2.1 Machine learning basics
Machine learning enables computers to learn from data, identify patterns, and make decisions with varying levels of human intervention. For understanding this chapter, it is important to realize that some machine learning methods require quite strict human intervention or data pre-processing, while other methods can operate unsupervised and without stringent data pre-processing.
It is also important to understand that machine learning methods often work by means of training. An algorithm is trained to perform a single task or set of tasks. For example, a machine learning model can be trained on thousands of images to differentiate between photos of children or adults. Much like our own brain would learn to differentiate between such images.
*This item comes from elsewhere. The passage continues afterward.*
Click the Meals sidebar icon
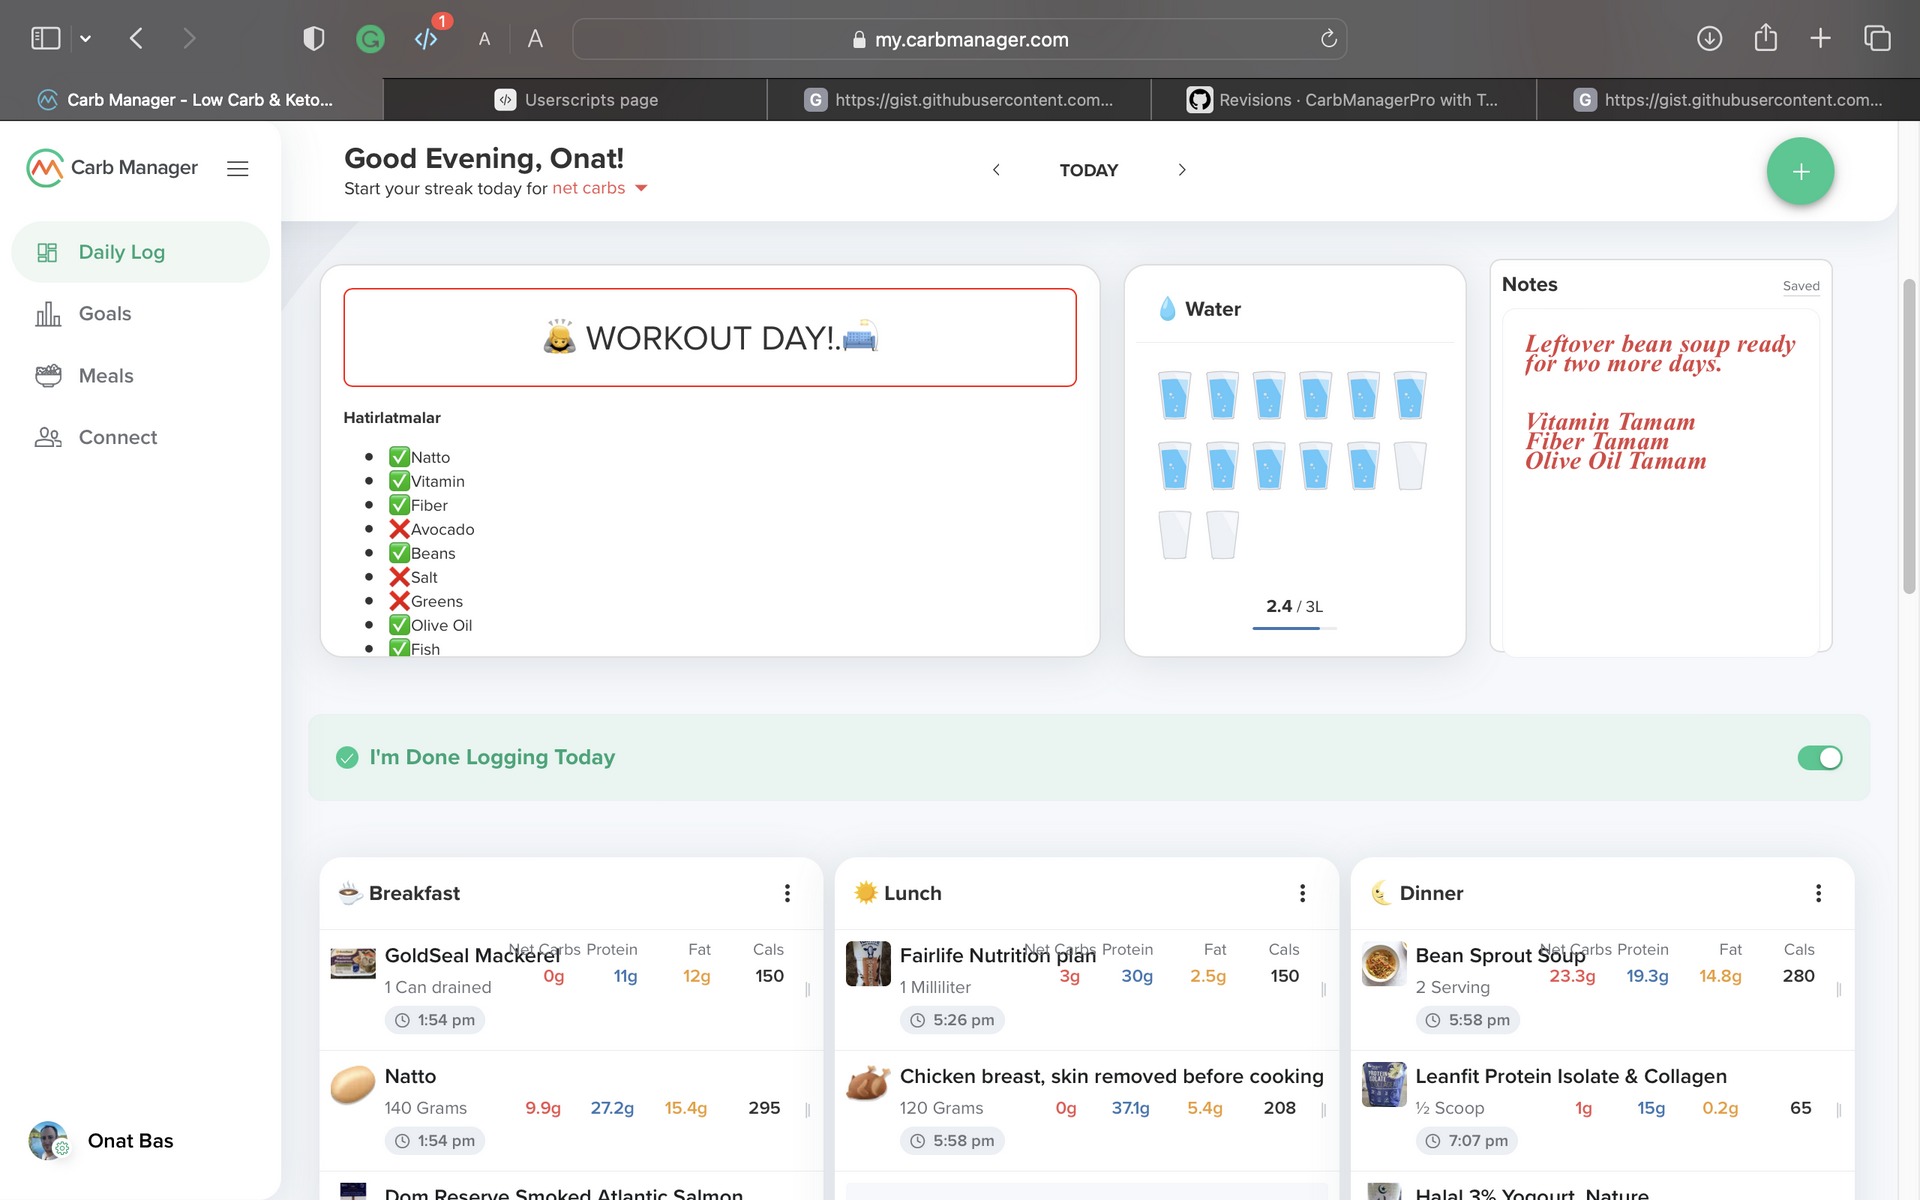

The domain of machine learning that focuses on such human brain-like deep learning strategies is called neural networks (NNs). NNs consist of layers of units (so called neurons) that process input data. NNs are not specifically programmed to perform tasks, yet NNs process data in such a way that they autonomously learn to perform those tasks.
2.2 Transformers
Transformers (Vaswani et al. 2017) are a type of neural network that have advanced deep learning, particularly in the domain of natural language processing. Instead of modeling words one after another, transformers can look at whole sentences or paragraphs at once and take the context of text into account. It is not hard to imagine that contextual understanding allows for better learning and more flexible applications.
Generative AI tools, such as Gemini, chatGPT or GitHub Copilot are applications of transformers. These tools have been trained on extremely large amounts of data (mostly text) and have learned from the structure, meaning and nuances of the language. After training, these tools can generate new text that both coherent an contextually relevant. All this generation is based on the patterns the transformers learned during training.
There is a bit more nuance to the above two paragraph than I would initially have you believe. First, there are two mechanisms crucial in a transformer’s ability to understand the nuance and context of language: attention and self-attention. In a nutshell, these mechanisms allow the transformer to weigh the importance of words in the context, which creates a measure of the immediate and broader relations of each word. Second, the training step is far more complex than described above. There is a lot of fine-tuning involved. Additionally, for different purposes like programming code generation or visual image recognition, models must undergo additional training or finetuning with specific data sets. This makes the training of contemporary AI tools a time-consuming and human-curated task.
Contemporary AI tools can do much more than predict the next most likely word based on a given prompt or initial input. Modern AI tools can interpret images, read and solve mathematical formulae, start up virtual machines to autonomously evaluate self-generated computer code, and much more. Given the relatively recent introduction of transformers, this seamless integration of applications, skills and tasks is an impressive development.